Records contained in a dataset:
■ ■ ■
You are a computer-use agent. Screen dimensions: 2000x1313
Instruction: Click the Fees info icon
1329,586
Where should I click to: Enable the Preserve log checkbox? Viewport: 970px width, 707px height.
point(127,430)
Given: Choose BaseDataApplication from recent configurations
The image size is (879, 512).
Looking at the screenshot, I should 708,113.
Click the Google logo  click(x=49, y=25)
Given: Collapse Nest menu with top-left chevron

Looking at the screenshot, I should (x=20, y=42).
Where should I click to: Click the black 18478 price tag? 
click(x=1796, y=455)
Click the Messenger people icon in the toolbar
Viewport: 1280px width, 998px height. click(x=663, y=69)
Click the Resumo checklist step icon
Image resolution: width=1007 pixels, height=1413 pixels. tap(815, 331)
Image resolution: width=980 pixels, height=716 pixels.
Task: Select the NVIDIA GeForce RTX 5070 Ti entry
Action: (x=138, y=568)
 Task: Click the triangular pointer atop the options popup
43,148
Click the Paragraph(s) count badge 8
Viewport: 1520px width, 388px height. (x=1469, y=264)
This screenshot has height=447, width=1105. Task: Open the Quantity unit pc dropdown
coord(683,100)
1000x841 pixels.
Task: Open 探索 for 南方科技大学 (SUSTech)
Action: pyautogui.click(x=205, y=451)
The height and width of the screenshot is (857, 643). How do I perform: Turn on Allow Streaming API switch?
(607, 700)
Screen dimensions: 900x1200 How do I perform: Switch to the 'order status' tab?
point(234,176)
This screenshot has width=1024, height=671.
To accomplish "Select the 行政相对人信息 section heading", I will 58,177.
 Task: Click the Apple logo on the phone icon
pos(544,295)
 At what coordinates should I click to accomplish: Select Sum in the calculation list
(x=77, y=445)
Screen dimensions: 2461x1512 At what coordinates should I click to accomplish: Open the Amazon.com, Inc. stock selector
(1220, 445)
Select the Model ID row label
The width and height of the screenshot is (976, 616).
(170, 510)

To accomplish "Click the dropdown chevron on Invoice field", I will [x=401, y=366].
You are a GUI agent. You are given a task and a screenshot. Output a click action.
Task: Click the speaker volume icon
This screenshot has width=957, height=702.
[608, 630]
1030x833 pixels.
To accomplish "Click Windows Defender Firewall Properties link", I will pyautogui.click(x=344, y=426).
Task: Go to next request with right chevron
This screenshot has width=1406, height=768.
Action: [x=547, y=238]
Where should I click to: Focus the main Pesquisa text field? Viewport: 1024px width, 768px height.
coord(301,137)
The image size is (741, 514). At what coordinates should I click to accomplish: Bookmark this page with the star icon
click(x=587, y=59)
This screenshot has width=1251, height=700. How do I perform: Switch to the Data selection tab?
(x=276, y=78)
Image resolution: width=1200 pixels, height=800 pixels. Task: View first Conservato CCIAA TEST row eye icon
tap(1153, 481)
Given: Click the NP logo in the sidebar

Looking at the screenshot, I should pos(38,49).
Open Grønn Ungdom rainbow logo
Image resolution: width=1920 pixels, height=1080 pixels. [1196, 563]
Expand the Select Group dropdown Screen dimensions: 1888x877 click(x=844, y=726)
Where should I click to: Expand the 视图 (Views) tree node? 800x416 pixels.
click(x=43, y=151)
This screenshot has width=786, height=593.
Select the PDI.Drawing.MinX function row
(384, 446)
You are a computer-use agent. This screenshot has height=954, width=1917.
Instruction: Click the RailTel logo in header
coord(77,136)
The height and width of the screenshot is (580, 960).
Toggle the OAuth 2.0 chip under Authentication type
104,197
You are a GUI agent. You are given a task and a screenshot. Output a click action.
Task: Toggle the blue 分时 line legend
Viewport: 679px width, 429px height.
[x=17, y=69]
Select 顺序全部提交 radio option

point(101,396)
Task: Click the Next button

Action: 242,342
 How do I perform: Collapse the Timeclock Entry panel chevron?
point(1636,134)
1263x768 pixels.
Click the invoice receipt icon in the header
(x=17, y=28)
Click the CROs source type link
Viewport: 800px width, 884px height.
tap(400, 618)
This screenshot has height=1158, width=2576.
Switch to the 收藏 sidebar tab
■ ■ ■
▶ _Exercise prompt_: Only the lines above from the one with "The height and width of the screenshot is (580, 960)." through the one with "1263x768 pixels." should be duplicated, character for character.

▶ _Task result_:
The height and width of the screenshot is (580, 960).
Toggle the OAuth 2.0 chip under Authentication type
104,197
You are a GUI agent. You are given a task and a screenshot. Output a click action.
Task: Toggle the blue 分时 line legend
Viewport: 679px width, 429px height.
[x=17, y=69]
Select 顺序全部提交 radio option

point(101,396)
Task: Click the Next button

Action: 242,342
 How do I perform: Collapse the Timeclock Entry panel chevron?
point(1636,134)
1263x768 pixels.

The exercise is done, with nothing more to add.